Content starts

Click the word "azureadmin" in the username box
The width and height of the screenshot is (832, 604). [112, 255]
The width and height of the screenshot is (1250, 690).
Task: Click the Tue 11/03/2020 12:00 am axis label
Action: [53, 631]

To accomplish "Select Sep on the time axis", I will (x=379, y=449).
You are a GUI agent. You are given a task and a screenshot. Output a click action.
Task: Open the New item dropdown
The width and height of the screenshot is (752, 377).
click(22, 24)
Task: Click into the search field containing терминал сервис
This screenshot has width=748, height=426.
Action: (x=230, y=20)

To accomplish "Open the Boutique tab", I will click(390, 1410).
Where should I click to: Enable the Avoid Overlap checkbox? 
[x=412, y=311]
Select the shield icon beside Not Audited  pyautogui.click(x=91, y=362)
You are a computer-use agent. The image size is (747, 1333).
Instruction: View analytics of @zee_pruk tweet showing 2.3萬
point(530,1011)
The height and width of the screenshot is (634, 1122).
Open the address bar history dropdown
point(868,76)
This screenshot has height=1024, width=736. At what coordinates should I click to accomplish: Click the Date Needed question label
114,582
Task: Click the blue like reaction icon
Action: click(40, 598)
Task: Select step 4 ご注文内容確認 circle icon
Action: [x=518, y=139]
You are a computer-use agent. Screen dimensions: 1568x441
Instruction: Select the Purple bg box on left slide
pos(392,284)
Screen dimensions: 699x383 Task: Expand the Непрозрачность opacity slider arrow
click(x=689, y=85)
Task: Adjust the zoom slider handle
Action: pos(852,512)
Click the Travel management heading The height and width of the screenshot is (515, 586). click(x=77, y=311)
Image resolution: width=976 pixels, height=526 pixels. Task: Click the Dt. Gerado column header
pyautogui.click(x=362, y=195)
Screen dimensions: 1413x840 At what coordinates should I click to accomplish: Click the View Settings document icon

Content ends

ACTION ITEM: Retype all the data exactly, line for line.

TASK RESPONSE:
Click the word "azureadmin" in the username box
The width and height of the screenshot is (832, 604). [112, 255]
The width and height of the screenshot is (1250, 690).
Task: Click the Tue 11/03/2020 12:00 am axis label
Action: [53, 631]

To accomplish "Select Sep on the time axis", I will (x=379, y=449).
You are a GUI agent. You are given a task and a screenshot. Output a click action.
Task: Open the New item dropdown
The width and height of the screenshot is (752, 377).
click(22, 24)
Task: Click into the search field containing терминал сервис
This screenshot has width=748, height=426.
Action: (x=230, y=20)

To accomplish "Open the Boutique tab", I will click(390, 1410).
Where should I click to: Enable the Avoid Overlap checkbox? 
[x=412, y=311]
Select the shield icon beside Not Audited  pyautogui.click(x=91, y=362)
You are a computer-use agent. The image size is (747, 1333).
Instruction: View analytics of @zee_pruk tweet showing 2.3萬
point(530,1011)
The height and width of the screenshot is (634, 1122).
Open the address bar history dropdown
point(868,76)
This screenshot has height=1024, width=736. At what coordinates should I click to accomplish: Click the Date Needed question label
114,582
Task: Click the blue like reaction icon
Action: click(40, 598)
Task: Select step 4 ご注文内容確認 circle icon
Action: [x=518, y=139]
You are a computer-use agent. Screen dimensions: 1568x441
Instruction: Select the Purple bg box on left slide
pos(392,284)
Screen dimensions: 699x383 Task: Expand the Непрозрачность opacity slider arrow
click(x=689, y=85)
Task: Adjust the zoom slider handle
Action: pos(852,512)
Click the Travel management heading The height and width of the screenshot is (515, 586). click(x=77, y=311)
Image resolution: width=976 pixels, height=526 pixels. Task: Click the Dt. Gerado column header
pyautogui.click(x=362, y=195)
Screen dimensions: 1413x840 At what coordinates should I click to accomplish: Click the View Settings document icon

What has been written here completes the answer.